I'll preface my comments by saying this. This is all about leveraging and ensuring that the federal government takes into consideration our contributions. For example, the most recent contribution we put forward in the 2021 budget, which was the rural transit solutions fund, was $250 million over five years for planning and design grants, capital procurement and construction for a wide range of transit modes that meet rural community needs. The provincial government in my home province of Ontario puts together mechanisms or levers to allow municipalities to then, again, leverage federal funding. Some provinces are generous. Saskatchewan, for example, is not. They don't put anything forward. Ontario puts a bit. More importantly, there's the leveraging that comes from municipalities to their transit systems.
This is directed to the FCM.
Currently the Conservatives in Ontario are now planning a clawback for the ability for municipalities to collect development charges from developers who create growth-related capital or operational costs within those individual municipalities throughout the province of Ontario. Those growth-related costs, both operational and capital, include intermunicipal transit. With that inability now, municipalities are handcuffed. By default, they will be relying on property taxpayers to then foot the bill for those growth-related costs versus the developers who are creating those growth-related costs, such as inter-municipal transit.
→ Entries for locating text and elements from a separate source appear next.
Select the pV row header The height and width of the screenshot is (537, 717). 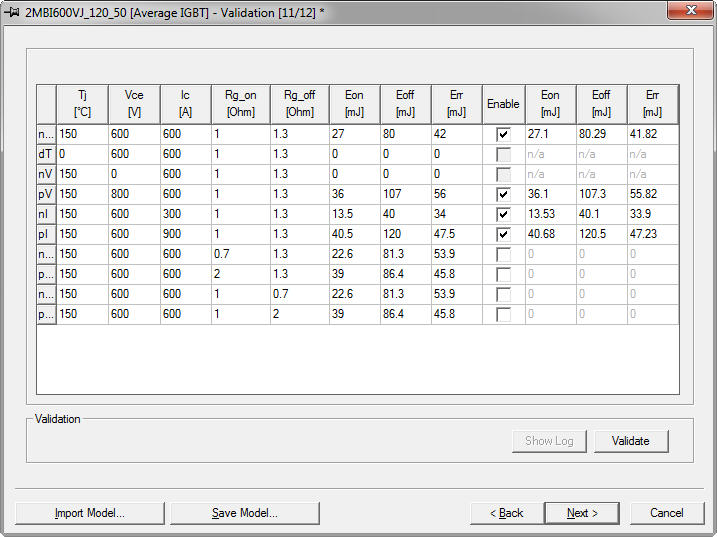click(x=46, y=194)
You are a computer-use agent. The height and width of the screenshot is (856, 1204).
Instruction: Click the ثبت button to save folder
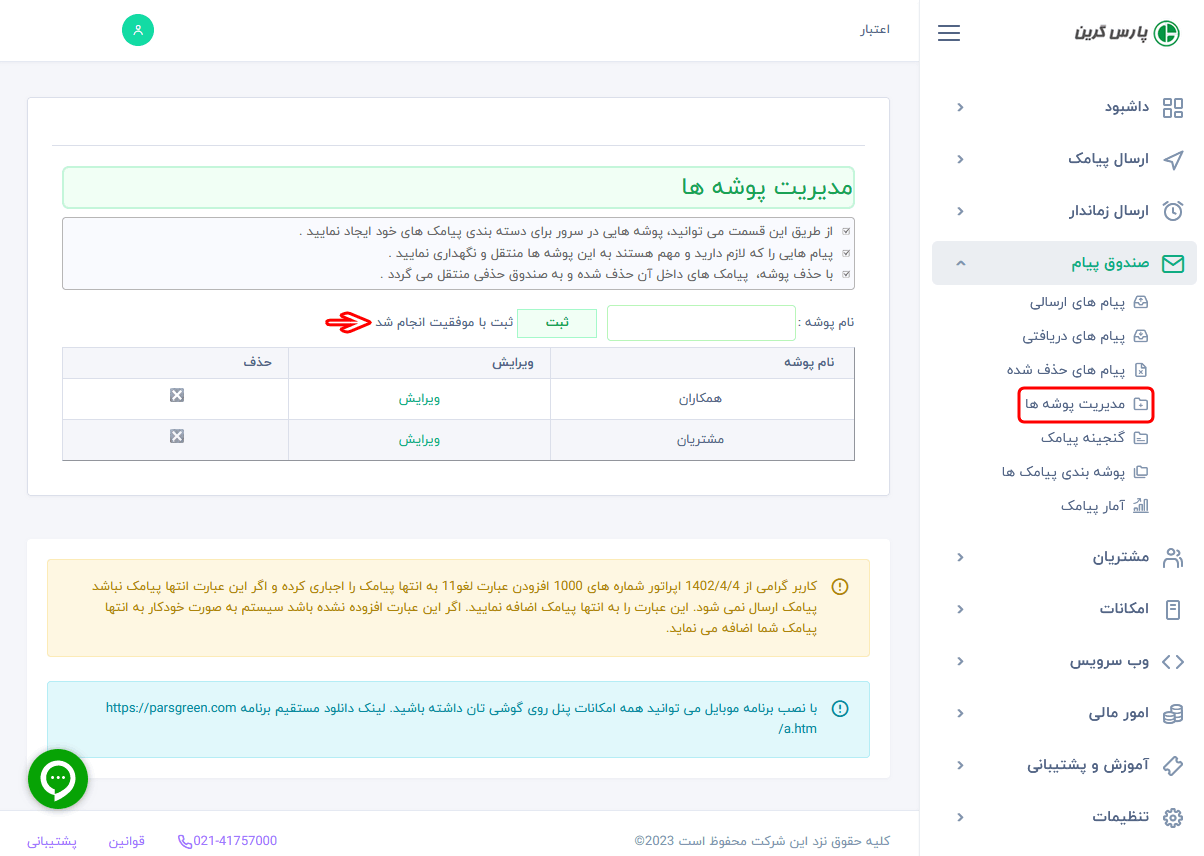(x=557, y=323)
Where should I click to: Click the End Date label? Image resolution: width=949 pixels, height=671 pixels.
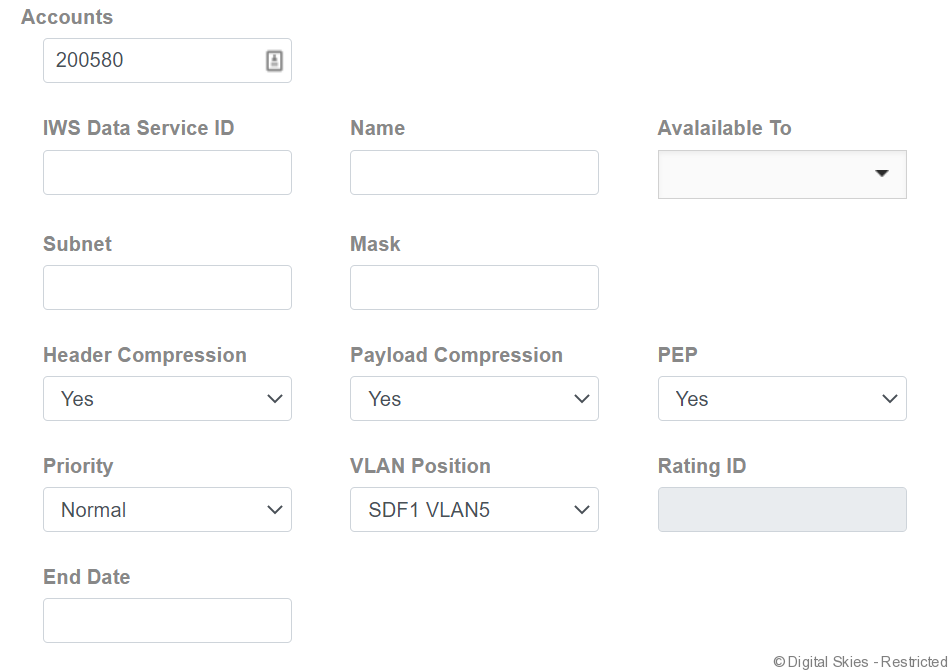tap(87, 577)
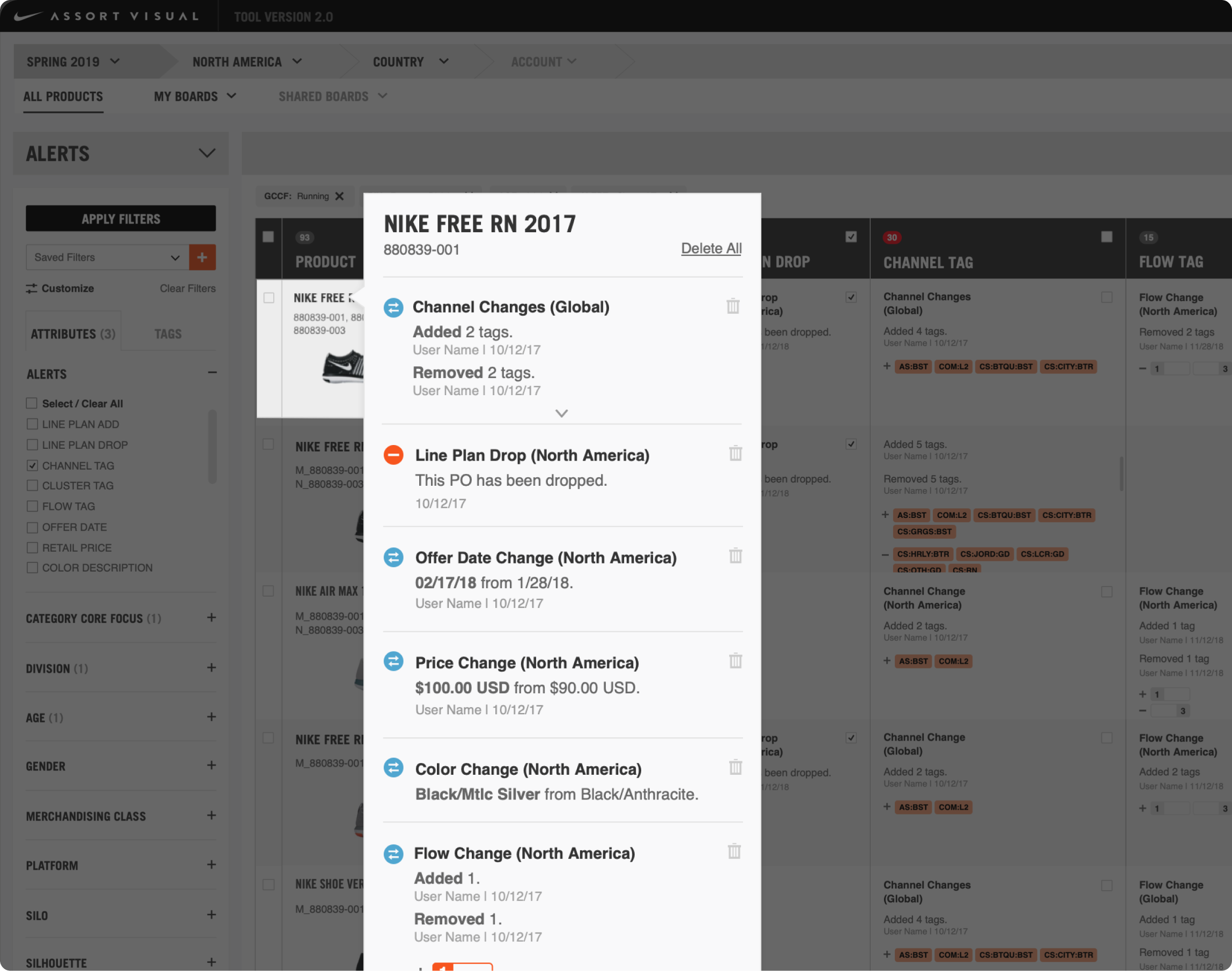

With that said, the bottom line is that the Conservatives in Ontario are raising property taxes as well as other operational and capital growth-related costs, such as water bills, etc., etc., etc.
Alongside AMO, who I wish was here today too, what advocating are you currently doing with the Province of Ontario, for example, to ensure that these costs don't fall onto property taxpayers and that they in fact are leveraged between the partners that they once were—for example, the federal, provincial and municipal levels of government as well as the private sector, which does create some of those growth-related costs?